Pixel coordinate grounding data
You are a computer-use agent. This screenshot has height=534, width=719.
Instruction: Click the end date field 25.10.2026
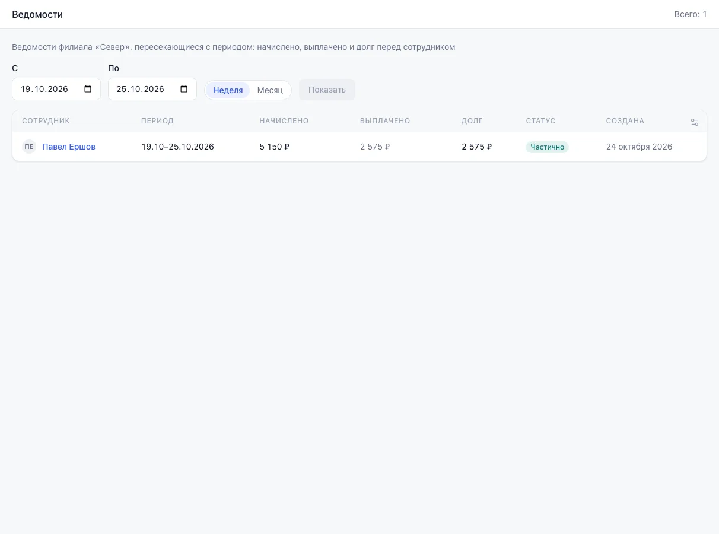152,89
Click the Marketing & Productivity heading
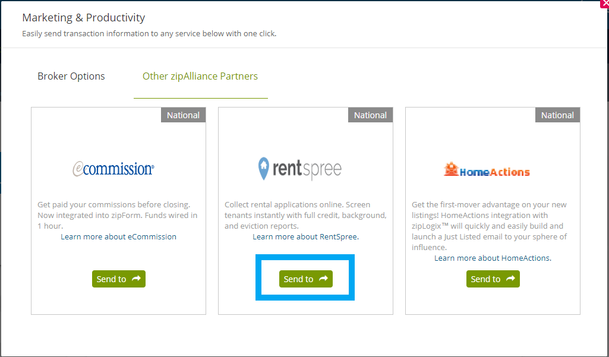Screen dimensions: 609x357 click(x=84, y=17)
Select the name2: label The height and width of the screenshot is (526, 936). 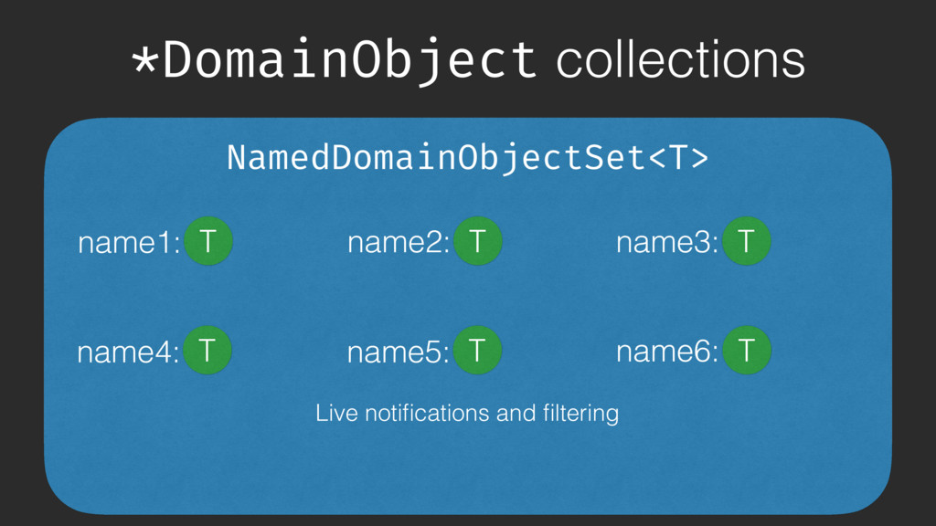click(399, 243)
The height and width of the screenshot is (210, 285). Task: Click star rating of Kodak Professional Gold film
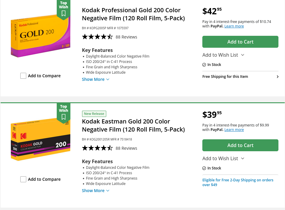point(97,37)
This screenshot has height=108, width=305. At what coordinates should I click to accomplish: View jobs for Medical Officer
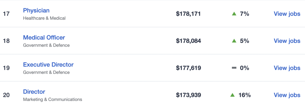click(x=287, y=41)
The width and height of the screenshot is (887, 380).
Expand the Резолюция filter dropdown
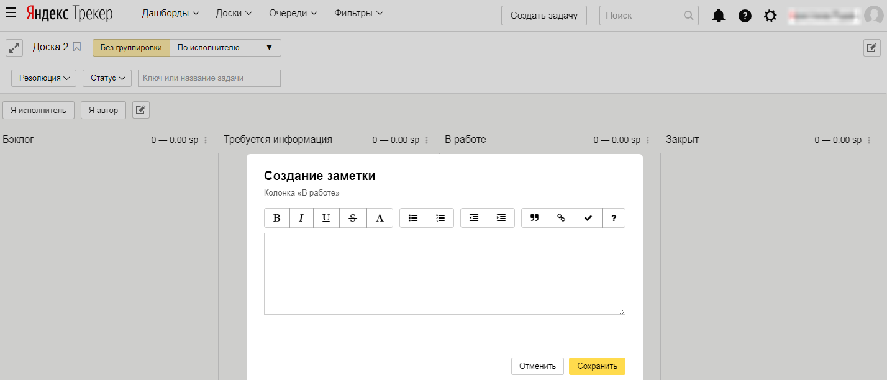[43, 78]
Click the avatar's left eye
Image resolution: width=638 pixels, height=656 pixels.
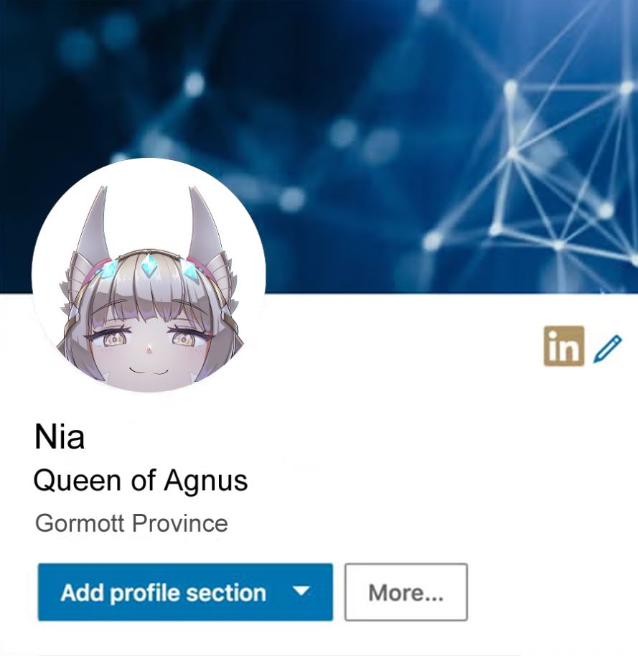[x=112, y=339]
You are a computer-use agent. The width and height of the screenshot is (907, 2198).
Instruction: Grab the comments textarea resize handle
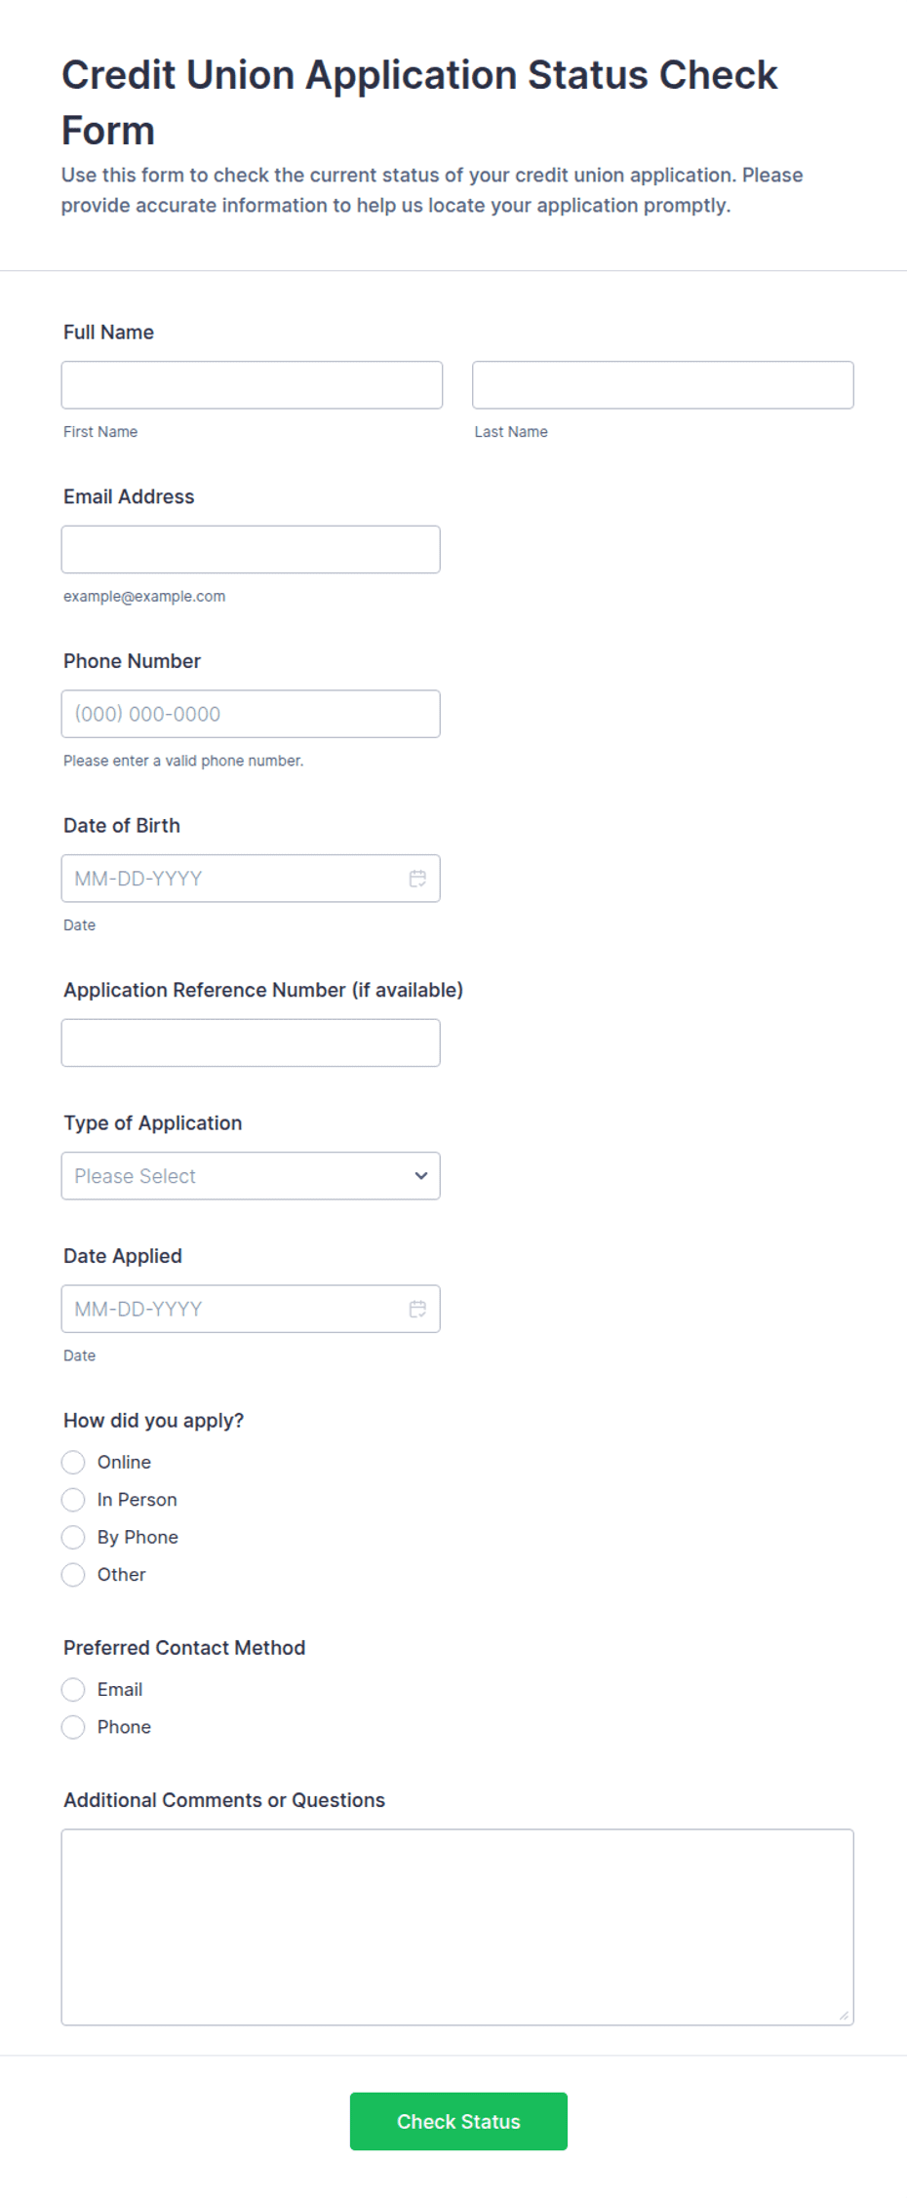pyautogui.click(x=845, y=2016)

Task requirements >> Lines above that include the string "agent" need to be copied.

Your solution >>
You are a computer-use agent. This screenshot has height=534, width=719.
You are a computer-use agent. The width and height of the screenshot is (907, 2198).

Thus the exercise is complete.